4. Cambiamenti nelle abitudini quotidiane, per esempio un po’ più di chiusura anche alle relazioni sociali, assenza in casa, apatia. Cambiamenti nella quantità di tempo che trascorrono con gli amici, nelle uscite con gli altri, nella condivisione nel “reale” e nel rapporto con la scuola. Lamentano di non volerci andare, che sono stanchi, si inventano malattie, cala il rendimento.
5. Richieste che prima non facevano del tipo di andare in determinati posti, di uscire più a lungo, rientrare più tardi senza una ragione particolarmente valida. Attenzione se escono di notte, se non dormono, se cambiano i loro comportamenti anche nel mangiare o nella tipologia di serie o film che guardano e soprattutto come lo fanno. Molti di loro si “abbuffano” per ore e questo è una forma di alienazione che abbassa il loro livello critico e di coscienza.

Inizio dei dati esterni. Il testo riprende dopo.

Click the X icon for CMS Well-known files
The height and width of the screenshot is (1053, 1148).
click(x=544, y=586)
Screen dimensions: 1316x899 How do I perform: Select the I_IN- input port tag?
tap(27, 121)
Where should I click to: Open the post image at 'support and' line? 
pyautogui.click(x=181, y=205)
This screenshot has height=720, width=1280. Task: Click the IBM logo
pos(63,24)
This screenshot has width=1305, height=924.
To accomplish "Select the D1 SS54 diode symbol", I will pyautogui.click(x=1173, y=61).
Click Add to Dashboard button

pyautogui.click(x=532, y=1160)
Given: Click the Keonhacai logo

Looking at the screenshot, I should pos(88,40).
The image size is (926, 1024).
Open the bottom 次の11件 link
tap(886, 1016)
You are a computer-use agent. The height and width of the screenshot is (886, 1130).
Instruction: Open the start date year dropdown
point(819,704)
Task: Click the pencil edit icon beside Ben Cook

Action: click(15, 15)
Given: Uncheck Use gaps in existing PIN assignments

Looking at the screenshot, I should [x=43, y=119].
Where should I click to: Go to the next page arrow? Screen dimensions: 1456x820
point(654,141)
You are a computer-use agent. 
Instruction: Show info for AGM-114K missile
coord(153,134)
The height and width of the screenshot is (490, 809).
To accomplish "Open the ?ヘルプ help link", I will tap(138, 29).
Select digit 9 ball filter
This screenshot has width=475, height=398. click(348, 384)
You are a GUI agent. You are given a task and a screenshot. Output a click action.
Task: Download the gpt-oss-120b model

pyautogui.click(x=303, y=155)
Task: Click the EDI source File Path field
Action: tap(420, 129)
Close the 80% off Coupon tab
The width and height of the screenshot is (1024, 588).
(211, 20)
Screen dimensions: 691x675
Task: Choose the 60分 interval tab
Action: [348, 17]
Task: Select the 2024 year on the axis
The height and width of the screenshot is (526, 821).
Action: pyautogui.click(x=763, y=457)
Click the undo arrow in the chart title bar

6. Si devono rilevare anche i cambiamenti nell’umore, ci può essere più irascibilità o irritabilità, nervosismo o apatia, svogliatezza e affaticamento psico-fisico.
7. Si possono presentare maggiori preoccupazioni, possono cambiare anche i discorsi che fanno, porre qualche domanda che prima non facevano su determinati aspetti, chiedere cose che prima non avevano mai chiesto, con contenuti un po’ più particolari a cui è difficile fare caso. Lo fanno a volte, chiedono anche a mezza bocca e cercano di affrontare delle tematiche importanti che non possono essere sminuite e sottovalutate. Magari farci caso e domandargli il perché stanno facendo quel tipo di domande sarebbe decisamente importante. Prima di tutto deve conoscere il figlio e iniziare a guardarlo nel suo contesto e nei suoi movimenti. Non sminuire nessun segnale, contestualizzare però tutto ciò che fa senza creare oppressione, invasione ed inutili allarmismi. Non è un segnale, ma è la somma.
Quando un genitore ha un profondo sospetto che qualcosa non va, può anche rivolgersi in maniera non oppressiva ed invasiva agli amici e chiedere se anche loro hanno notato qualcosa che non va, dei cambiamenti, se hanno qualche sospetto, se secondo loro c’è qualcosa che lo turba, senza possibilmente fare la “spia” ma intervenire da adulti. Tante volte non parlano neanche con gli amici, anche perché spesso non hanno degli amici intimi.
Se i figli vedono che il genitore diventa oppressivo possono innalzare maggiormente il livello di guardia e nascondersi ancora di più e se decidono di farlo per esempio nel web sarà decisamente difficile per un adulto non tecnologico trovarlo, oppure in base al temperamento possono diventare più nervosi o più attenti nel senso che fanno vedere al genitore che va tutto bene e che non si devono preoccupare di niente.
Quando ci si accorge che il figlio è incastrato in rete come intervenire?
E’ importante rivolgersi agli specialisti in settore e alla Polizia Postale che si occupa di questi aspetti e che ha anche un commissariato online in grado di prendersi carico di queste problematiche.
E’ importante rivolgersi agli specialisti in settore e alla Polizia Postale che si occupa di questi aspetti e che ha anche un commissariato online in grado di prendersi carico di queste problematiche.